Trump celebrated the news on Twitter the next morning.
“The Budget passed late last night, 51 to 49. We got ZERO Democrat votes with only Rand Paul (he will vote for Tax Cuts) voting against…..” he tweeted.
“….This now allows for the passage of large scale Tax Cuts (and Reform), which will be the biggest in the history of our country!”
The Senate’s vote on a budget resolution was key to the Republican effort to overhaul the tax code. It allows the Senate to pass a tax reform bill with 51 votes under reconciliation, rather than the usual 60 needed for most legislation.
The next step for the Senate will be to reconcile its budget resolution with a different version passed by the House.
The Senate version allows tax reform to increase the deficit by $1.5 trillion over a decade. In contrast, the House budget resolution calls for a revenue-neutral tax bill.
To solve this difference, the House may simply adopt the Senate version. And this process could be cleared in a week’s time, according to Rep. Kevin Brady (R–Texas), House Ways and Means Committee chairman. Following that, Republicans will release the tax reform bill, he told Fox News on Oct. 20.
“And this keeps us on the timetable to get this to the President’s desk by the end of the year. We know that’s an ambitious timetable,” he said.
The tax reform plan relies on growth and eliminating special interest loopholes and deductions, according to Brady. He thinks the status quo and the existing tax code will continue to increase the deficit.
“We intend to change that dynamic,” he said.
On the news of the budget resolution passing, the Dow Jones Industrial Average gained more than 160 points, reaching a fresh high on Oct. 20. The stock market got a boost from strong corporate results as well.

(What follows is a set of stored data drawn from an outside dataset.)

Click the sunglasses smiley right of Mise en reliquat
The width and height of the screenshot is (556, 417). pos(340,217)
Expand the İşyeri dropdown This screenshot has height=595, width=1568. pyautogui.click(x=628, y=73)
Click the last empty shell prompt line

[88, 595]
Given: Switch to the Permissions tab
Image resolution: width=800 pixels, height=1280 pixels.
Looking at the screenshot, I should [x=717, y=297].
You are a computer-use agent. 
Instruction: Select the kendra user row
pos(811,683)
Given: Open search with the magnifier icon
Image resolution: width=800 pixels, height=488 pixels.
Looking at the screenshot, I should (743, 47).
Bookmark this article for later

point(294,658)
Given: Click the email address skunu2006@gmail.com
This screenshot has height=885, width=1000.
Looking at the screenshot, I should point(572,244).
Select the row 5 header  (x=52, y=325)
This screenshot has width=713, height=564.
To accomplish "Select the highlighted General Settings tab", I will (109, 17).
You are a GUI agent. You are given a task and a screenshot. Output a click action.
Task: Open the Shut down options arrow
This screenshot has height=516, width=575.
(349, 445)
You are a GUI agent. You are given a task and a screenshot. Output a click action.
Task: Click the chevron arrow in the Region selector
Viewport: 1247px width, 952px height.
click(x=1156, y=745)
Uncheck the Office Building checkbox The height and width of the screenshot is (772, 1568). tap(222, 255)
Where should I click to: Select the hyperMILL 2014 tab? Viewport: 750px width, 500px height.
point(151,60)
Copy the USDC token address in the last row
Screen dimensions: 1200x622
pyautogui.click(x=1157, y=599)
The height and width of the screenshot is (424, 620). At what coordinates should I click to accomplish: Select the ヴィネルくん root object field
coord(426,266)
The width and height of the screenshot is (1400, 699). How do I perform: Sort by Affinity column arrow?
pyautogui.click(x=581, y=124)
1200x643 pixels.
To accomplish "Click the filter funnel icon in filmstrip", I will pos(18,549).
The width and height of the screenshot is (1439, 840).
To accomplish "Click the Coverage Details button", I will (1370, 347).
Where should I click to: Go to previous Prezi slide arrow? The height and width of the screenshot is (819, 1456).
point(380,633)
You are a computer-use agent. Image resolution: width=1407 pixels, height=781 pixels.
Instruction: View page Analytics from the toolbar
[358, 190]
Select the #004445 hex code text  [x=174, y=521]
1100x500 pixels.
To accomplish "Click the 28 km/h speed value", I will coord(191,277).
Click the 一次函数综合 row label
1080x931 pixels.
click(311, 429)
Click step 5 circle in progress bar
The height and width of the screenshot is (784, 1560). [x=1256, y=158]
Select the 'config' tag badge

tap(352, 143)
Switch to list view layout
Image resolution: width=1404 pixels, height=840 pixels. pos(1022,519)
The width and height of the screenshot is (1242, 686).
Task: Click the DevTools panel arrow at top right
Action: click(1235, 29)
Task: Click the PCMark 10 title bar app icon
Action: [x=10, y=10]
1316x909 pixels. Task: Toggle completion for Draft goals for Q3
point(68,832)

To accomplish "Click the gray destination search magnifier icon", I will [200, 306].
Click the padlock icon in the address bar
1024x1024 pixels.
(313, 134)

One of the top market gainers, JPMorgan Chase hit an all-time high after jumping 1.6 percent on Oct 20. Jamie Dimon, CEO of JPMorgan has been among the strong advocates of tax cuts.
— Senator Rand Paul (@RandPaul) October 20, 2017
Sen. Rand Paul of Kentucky was the sole Republican to vote against the budget resolution. He objected to its spending levels and said the budget would exceed spending caps by $43 billion.
“In light of the fact that we are for tax cuts, we ought to be for reducing spending, so we don’t explode the debt,” he said on the Senate floor.
Despite voting against the budget plan, Paul later responded to the tweet from Trump saying that he backs tax cuts.
“I’m all in for tax cuts @realDonaldTrump. The biggest, boldest cuts possible—and soon!” Paul wrote.